I would suggest sticking with one of these two:
- I thank the customer.
- I am thanking the customer.
"I give thanks to the customer" was not accepted. It is, as you say only used in specific cases in english, but usually duolingo takes literal translations and also provides the best english equivalent. Also, the german word translates as "consumer". The customer is not necessarily the consumer. For example, the retailer may be the customer of the wholesaler or producer and will re-sell to the ultimate consumer of the food substance/utility service. But maybe Verbraucher is colloquial german for customer in a region?

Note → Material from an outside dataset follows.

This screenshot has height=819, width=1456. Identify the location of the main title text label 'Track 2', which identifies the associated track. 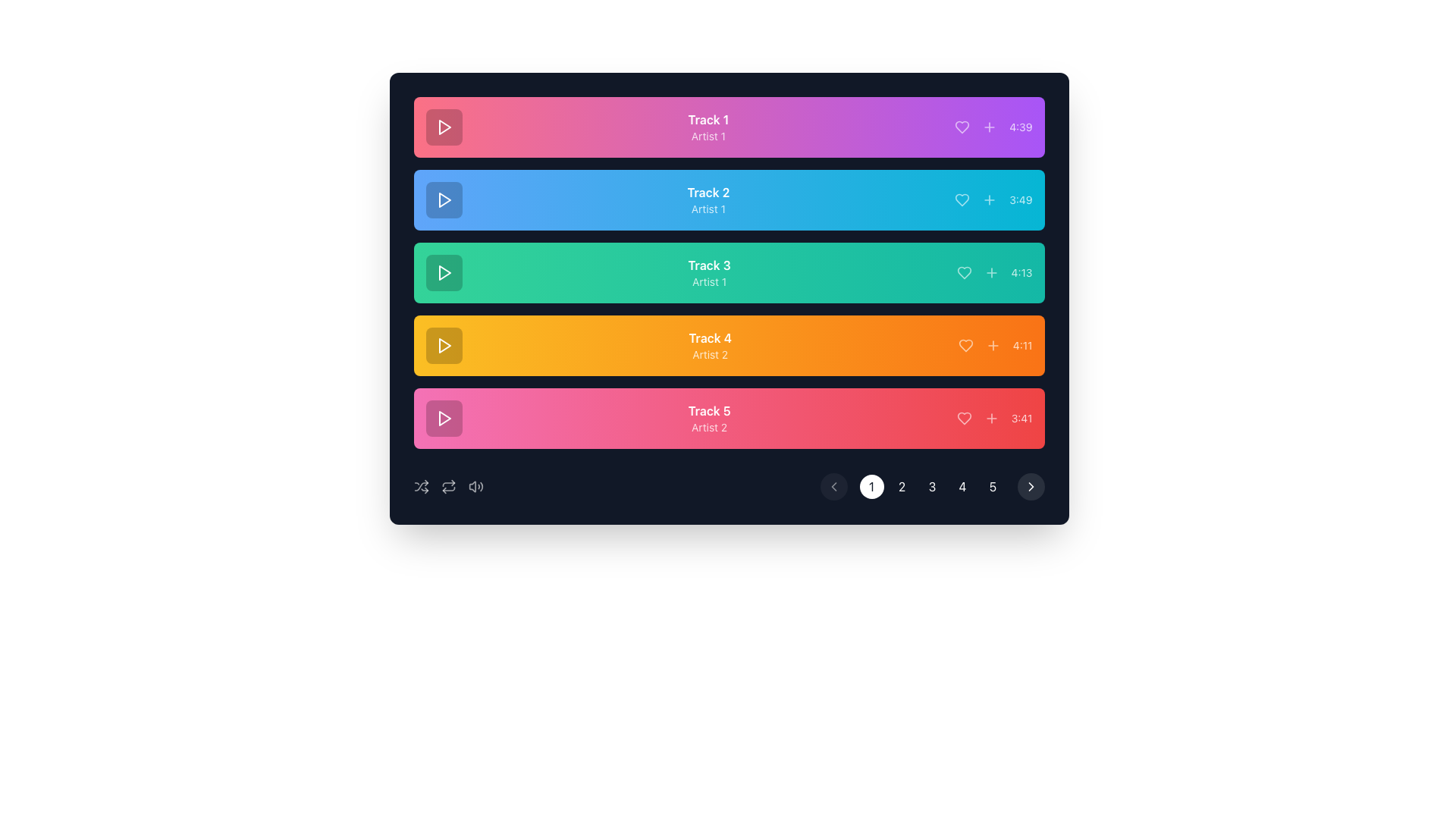
(708, 192).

Yes; as the article I linked to above says, there are three general meanings of the inseperable prefix ver-:
ver- Inseparable verbal prefix for- vergeben, 'to forgive'
Inseparable verbal prefix that denotes a transition of the object into a state, which is indicated by the stem. lieben 'to love' → verlieben 'to fall in love'
Inseparable verbal prefix indicating a negative action of the stem. laufen 'to walk → verlaufen 'to get lost'
Kaufen-verkaufen is clearly the last. Brauchen-verbrauchen seems to have wandered a bit further.
We used to have the same prefix in English, spelled "for": it survives in "forlorn" meaning "totally bereft" & "fordone" meaning "totally finished" -- i.e. exhausted. But you used to be able to slap it in front of any verb, as you still can in German, to express doing the action of the verb to the point of destruction.